Je retiens aussi l'expression de Cate Blanchett, à la fois résignée et défiante, dans une scène pivot de l'élégant Carol, de Todd Haynes. La vérité de l'émotion dans son jeu lorsqu'elle règle les détails de la garde de sa fille avec son futur ex-mari. La performance d'une très grande actrice.

Je retiens la gestuelle toute simple et l'hésitation si juste de Vincent Lindon, ouvrier lui aussi en quête de dignité dans la Loi du marché de Stéphane Brizé. Je retiens aussi le stoïcisme mystérieux de Tim Roth dans Chronic de Michel Franco, le faciès unique de Géza Rohrig dans Le fils de Saül, la grâce de Michael Caine dans Youth de Paolo Sorrentino.

Je retiens la musique hypnotique et les vues aériennes poétiques de Sicario de Denis Villeneuve.

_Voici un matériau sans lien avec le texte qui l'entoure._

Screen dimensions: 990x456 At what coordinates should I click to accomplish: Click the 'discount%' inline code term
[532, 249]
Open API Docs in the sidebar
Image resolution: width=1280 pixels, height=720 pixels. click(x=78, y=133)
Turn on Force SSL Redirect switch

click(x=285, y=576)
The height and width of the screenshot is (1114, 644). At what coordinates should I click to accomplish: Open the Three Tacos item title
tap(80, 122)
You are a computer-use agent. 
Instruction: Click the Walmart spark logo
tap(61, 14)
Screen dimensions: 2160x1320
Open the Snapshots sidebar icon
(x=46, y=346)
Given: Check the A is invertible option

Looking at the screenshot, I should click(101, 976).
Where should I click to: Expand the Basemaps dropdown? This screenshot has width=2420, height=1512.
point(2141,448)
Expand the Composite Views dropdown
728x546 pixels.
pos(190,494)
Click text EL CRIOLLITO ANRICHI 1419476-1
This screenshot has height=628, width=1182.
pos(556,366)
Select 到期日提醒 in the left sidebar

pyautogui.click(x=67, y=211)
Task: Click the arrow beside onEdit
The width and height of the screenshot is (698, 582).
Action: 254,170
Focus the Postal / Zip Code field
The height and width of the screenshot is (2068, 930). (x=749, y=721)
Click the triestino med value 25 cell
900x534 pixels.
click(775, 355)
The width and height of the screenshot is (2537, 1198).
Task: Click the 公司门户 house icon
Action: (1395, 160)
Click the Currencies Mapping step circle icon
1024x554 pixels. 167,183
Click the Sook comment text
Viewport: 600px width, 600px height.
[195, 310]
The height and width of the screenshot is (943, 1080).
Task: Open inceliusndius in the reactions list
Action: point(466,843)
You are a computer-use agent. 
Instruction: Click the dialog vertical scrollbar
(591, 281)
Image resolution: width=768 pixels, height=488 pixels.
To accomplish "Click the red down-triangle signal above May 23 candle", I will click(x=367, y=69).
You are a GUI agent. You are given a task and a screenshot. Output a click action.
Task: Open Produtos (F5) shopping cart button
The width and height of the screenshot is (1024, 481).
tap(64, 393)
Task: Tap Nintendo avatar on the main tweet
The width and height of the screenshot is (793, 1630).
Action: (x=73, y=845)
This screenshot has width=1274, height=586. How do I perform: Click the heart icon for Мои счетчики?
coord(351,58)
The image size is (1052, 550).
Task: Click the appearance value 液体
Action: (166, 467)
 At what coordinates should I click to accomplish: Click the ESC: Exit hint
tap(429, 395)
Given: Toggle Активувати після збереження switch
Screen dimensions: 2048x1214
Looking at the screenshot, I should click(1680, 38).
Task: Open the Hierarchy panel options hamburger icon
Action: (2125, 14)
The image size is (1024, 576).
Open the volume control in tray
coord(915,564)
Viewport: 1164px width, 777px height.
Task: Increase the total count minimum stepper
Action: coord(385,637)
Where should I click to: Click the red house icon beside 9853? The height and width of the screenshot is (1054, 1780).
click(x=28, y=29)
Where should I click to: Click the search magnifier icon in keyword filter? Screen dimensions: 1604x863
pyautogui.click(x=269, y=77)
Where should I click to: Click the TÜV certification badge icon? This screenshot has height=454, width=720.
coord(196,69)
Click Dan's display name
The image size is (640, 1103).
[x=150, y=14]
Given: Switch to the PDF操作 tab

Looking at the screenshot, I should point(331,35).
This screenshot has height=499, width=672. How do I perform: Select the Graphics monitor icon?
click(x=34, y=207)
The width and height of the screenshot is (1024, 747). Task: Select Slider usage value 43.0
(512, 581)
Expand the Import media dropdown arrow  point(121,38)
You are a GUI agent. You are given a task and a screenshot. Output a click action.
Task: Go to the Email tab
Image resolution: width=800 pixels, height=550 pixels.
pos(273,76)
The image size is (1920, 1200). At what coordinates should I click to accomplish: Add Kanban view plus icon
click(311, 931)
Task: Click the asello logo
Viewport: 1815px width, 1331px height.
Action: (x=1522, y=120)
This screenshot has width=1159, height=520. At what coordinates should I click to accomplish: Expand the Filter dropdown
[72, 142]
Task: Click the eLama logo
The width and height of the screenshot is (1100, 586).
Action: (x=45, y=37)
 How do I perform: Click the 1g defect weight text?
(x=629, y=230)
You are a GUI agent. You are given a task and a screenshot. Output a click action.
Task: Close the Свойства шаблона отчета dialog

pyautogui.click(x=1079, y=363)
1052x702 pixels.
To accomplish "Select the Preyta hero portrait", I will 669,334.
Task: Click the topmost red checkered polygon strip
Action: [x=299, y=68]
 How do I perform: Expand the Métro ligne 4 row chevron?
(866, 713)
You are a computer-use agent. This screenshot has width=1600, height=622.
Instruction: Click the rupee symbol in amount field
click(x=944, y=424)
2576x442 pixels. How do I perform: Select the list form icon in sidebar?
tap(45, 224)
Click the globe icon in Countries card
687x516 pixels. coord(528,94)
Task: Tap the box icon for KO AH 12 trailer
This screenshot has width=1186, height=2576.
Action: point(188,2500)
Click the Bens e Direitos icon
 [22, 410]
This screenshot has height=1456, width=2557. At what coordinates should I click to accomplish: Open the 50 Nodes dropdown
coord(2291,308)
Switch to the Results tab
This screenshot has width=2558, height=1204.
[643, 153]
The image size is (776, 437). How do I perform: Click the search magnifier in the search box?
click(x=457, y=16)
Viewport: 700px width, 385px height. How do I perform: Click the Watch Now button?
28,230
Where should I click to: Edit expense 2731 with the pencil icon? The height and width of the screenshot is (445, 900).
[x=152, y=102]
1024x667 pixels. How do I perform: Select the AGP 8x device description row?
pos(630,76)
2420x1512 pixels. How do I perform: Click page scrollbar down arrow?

Je retiens les idées folles et brillantes, d'un humour noir sordide et loufoque, de The Lobster de Yorgos Lanthimos (Dogtooth). Ou encore les dialogues brillamment ciselés et poignants de vérité de Mia Madre de Nani Moretti, un maître lorsqu'il s'agit de rester du bon côté de la frontière entre l'émotion et le pathos.

Je retiens les images d'archives inédites de l'excellent documentaire Amy, d'Asif Kapadia, nous dévoilant une Amy Winehouse fragile, à la voix d'or et au talent immense, perdue dans la drogue, les mauvaises fréquentations et les méandres de la célébrité. Je retiens les séquences d'animation en stop motion splendides du Petit Prince, réalisé par Mark Osborne à Montréal.

Je retiens aussi le moins bon, le moins beau et le carrément inutile: l'europudding indigeste de Il raconto dei racconti de Matteo Garrone, la mièvrerie de Gus Van Sant égaré dans la forêt ésotérique de The Sea of Trees, Gaspar Noé et son Love, nanar porno en 3D qui a fait rire tout le monde et n'a scandalisé personne. Un four.

Et au final alors, à qui la Palme d'or? Pendant les 45 premières minutes de Youth, je l'aurais volontiers accordée à de Paolo Sorrentino, toujours aussi suave dans sa mise en scène et ses mouvements de caméra. Mais il m'a semblé se perdre dans ce récit en anglais, moins incarné que La grande beauté, en multipliant les fins superflues.

Je prédis plutôt la Palme à Dheepan, un autre excellent film de Jacques Audiard, sur l'immigration clandestine de Sri-Lankais dans une banlieue «chaude» de Paris. En croisant les doigts pour Saul Fia, de László Nemes, qui peut aussi rêver de la Caméra d'or du meilleur premier long métrage. On saura tout ça demain.